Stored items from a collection
===============

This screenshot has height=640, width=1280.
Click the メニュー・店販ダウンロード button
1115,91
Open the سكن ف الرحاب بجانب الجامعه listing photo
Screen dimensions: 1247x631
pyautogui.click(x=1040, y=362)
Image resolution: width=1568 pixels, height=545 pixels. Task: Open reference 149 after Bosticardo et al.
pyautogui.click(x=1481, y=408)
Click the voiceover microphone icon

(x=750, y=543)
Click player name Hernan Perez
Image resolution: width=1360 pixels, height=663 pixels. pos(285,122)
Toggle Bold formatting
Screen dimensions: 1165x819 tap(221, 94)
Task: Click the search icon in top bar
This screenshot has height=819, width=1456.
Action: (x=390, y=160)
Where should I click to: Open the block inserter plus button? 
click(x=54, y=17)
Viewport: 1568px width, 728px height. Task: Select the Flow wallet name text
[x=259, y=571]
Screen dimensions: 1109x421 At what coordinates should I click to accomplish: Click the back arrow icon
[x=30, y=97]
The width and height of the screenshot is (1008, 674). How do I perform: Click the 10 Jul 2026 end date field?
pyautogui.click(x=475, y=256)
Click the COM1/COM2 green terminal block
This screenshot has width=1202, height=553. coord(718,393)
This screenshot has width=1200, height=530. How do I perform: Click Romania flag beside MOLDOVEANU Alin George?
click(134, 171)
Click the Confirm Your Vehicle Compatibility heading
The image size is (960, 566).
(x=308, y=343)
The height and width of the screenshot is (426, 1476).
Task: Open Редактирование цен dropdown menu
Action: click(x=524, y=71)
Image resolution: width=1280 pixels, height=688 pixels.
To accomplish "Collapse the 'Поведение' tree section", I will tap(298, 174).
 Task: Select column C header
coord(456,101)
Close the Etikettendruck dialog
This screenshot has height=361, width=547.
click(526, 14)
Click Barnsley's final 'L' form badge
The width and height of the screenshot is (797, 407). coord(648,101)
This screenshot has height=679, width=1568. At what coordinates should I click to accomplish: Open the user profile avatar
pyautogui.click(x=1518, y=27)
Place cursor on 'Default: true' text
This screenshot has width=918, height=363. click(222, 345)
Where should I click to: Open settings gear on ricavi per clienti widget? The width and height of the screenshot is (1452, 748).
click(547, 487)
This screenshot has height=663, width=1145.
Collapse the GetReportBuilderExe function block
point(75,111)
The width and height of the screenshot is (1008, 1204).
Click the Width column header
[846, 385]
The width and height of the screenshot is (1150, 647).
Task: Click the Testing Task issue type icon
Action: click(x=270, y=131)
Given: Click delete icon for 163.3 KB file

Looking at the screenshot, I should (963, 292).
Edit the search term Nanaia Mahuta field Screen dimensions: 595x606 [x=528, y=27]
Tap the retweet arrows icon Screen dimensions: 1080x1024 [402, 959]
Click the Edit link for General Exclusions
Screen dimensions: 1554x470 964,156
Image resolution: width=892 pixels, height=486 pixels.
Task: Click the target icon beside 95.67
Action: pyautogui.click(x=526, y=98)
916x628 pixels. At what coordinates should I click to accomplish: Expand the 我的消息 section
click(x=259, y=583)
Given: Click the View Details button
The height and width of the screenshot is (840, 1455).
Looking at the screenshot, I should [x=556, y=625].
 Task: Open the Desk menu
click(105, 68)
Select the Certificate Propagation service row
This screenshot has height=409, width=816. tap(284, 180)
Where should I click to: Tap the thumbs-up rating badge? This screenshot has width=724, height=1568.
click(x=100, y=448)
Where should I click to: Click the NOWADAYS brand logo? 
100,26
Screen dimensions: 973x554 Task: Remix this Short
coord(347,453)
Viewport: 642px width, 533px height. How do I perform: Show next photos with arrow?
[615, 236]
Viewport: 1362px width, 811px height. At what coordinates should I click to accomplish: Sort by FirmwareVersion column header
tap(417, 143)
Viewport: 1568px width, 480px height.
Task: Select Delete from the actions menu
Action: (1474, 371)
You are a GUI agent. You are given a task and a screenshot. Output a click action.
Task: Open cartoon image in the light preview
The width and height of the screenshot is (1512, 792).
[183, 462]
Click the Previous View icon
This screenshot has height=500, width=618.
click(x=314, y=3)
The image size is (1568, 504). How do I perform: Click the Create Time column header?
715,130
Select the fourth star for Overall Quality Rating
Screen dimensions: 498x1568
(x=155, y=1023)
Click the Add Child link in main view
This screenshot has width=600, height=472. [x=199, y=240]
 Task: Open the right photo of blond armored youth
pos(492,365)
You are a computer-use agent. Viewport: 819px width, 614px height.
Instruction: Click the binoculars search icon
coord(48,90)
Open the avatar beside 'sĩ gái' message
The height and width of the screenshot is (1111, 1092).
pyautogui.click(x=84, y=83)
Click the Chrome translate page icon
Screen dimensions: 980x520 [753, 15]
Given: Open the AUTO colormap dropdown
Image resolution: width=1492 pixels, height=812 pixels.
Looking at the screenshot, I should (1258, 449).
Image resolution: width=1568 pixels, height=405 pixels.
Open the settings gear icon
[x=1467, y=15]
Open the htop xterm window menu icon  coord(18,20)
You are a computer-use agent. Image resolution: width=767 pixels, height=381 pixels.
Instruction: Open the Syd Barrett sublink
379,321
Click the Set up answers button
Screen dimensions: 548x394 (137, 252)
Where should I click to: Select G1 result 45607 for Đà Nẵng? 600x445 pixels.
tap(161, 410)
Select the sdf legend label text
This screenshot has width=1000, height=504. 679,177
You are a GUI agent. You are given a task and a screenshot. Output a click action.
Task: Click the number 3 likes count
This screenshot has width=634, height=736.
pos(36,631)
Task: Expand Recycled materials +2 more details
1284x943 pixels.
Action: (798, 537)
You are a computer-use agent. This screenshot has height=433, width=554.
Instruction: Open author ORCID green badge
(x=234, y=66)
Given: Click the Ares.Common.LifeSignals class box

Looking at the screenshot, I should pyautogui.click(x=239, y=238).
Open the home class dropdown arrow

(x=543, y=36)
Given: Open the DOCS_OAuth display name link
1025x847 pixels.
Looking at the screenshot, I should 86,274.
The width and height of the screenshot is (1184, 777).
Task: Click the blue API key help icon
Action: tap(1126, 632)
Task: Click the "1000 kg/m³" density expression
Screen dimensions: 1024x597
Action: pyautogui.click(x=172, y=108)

===============

TASK STATEMENT
Using the string "computer" as the search term, count the lines of the data above that hold it and report that number alone.

WRITTEN SOLUTION
3